Screenshot grounding data
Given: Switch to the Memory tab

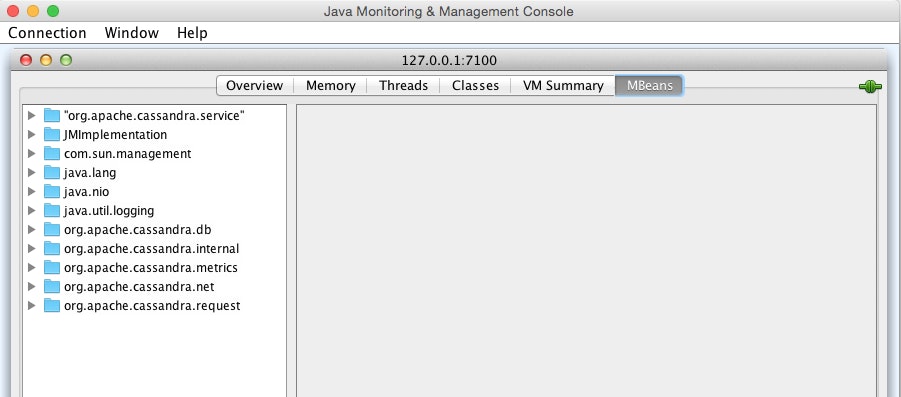Looking at the screenshot, I should (x=330, y=86).
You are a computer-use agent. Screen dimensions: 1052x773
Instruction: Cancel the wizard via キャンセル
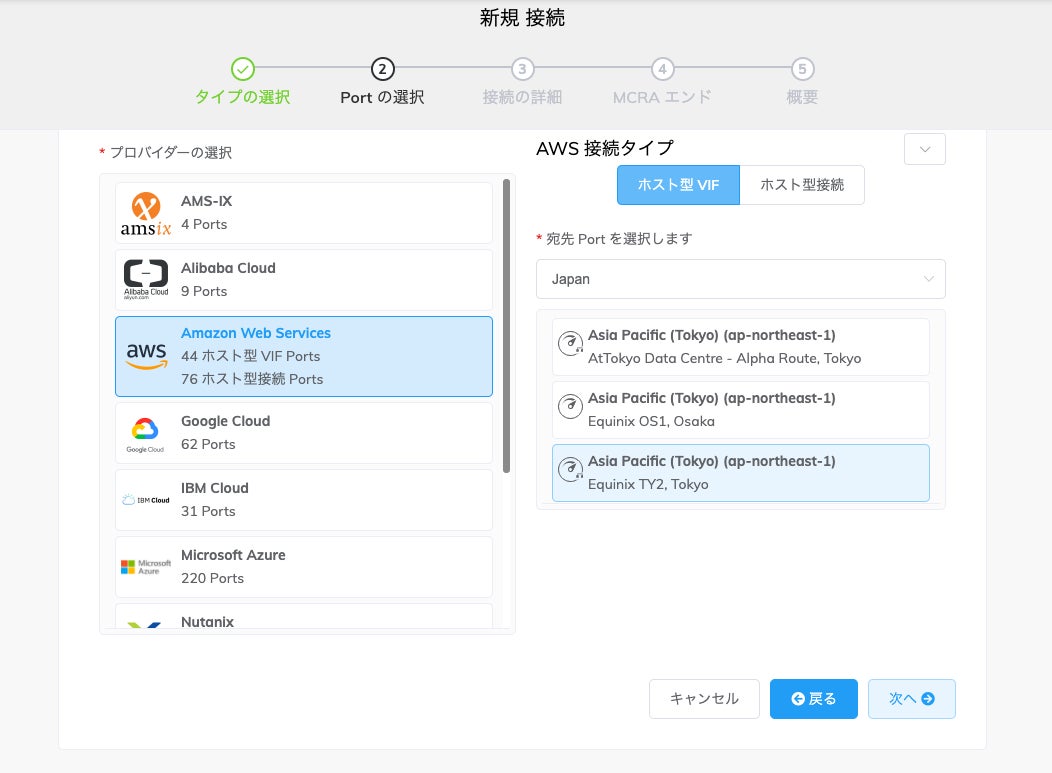point(704,699)
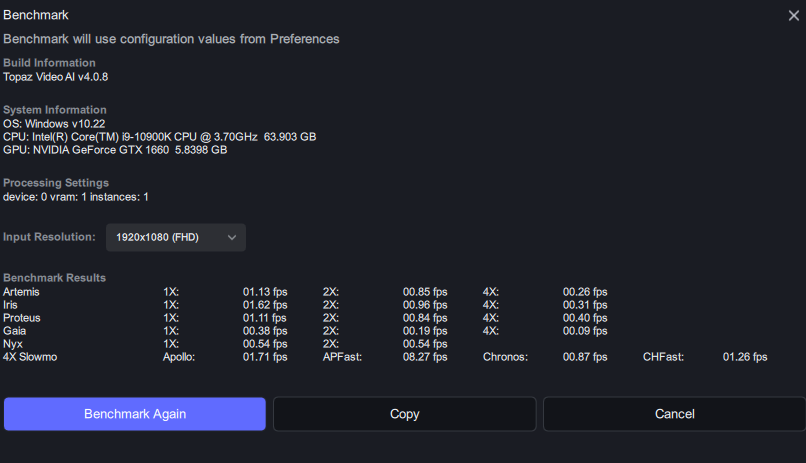Click the OS Windows v10.22 line
This screenshot has height=463, width=806.
tap(54, 123)
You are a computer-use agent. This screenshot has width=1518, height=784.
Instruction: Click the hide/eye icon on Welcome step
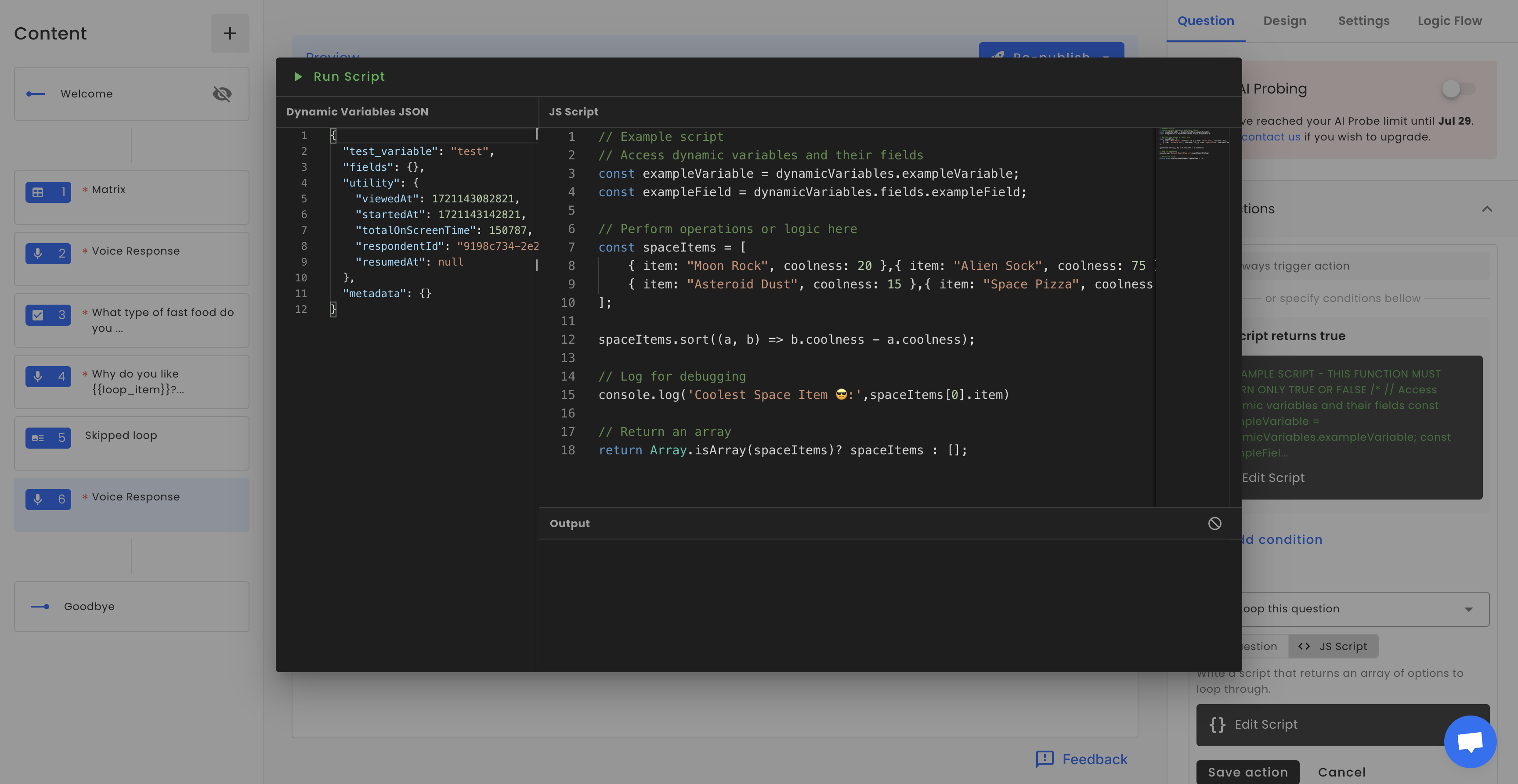[222, 93]
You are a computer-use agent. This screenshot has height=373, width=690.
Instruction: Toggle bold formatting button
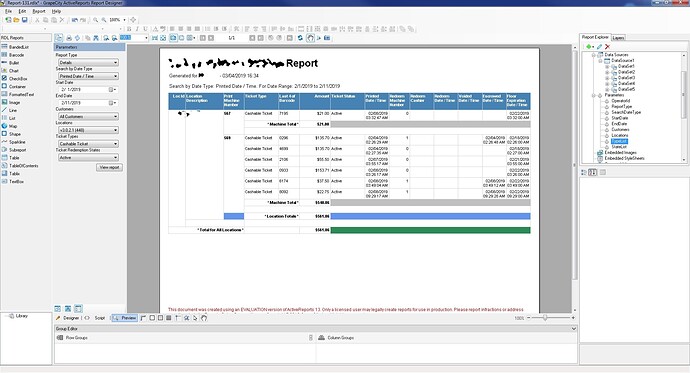pyautogui.click(x=129, y=29)
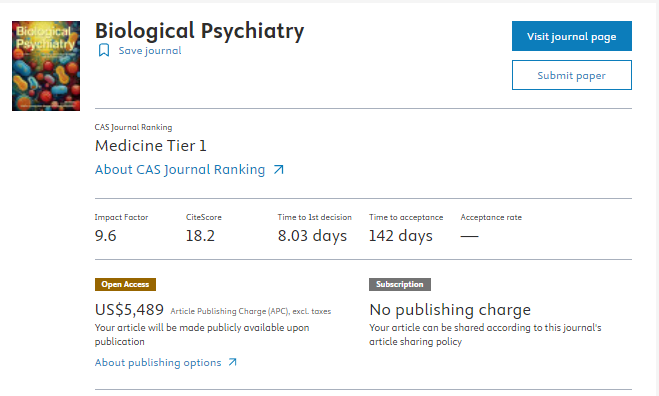The height and width of the screenshot is (396, 659).
Task: Open the Biological Psychiatry cover thumbnail
Action: point(46,66)
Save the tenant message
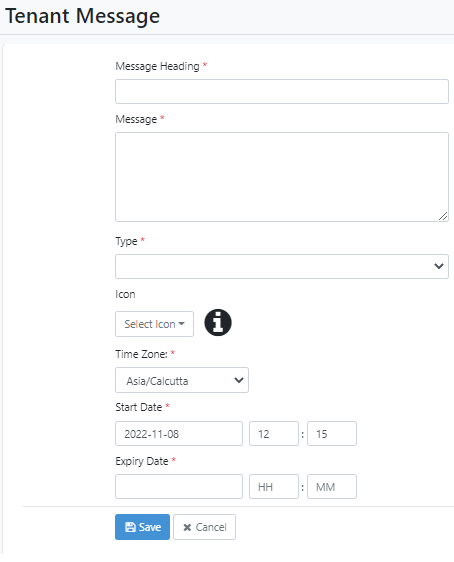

# [WORK INSTRUCTIONS]
Begin with the first line of the entries above and write out each line exactly, ending with the line containing "has width=1518, height=784.". Leave out pictures.

# [COMPLETED TASK]
Given: Switch to the Memory tab

Looking at the screenshot, I should (x=330, y=86).
You are a computer-use agent. Screen dimensions: 1052x773
Instruction: Cancel the wizard via キャンセル
point(704,699)
Click the OS Windows v10.22 line
This screenshot has height=463, width=806.
tap(54, 123)
You are a computer-use agent. This screenshot has width=1518, height=784.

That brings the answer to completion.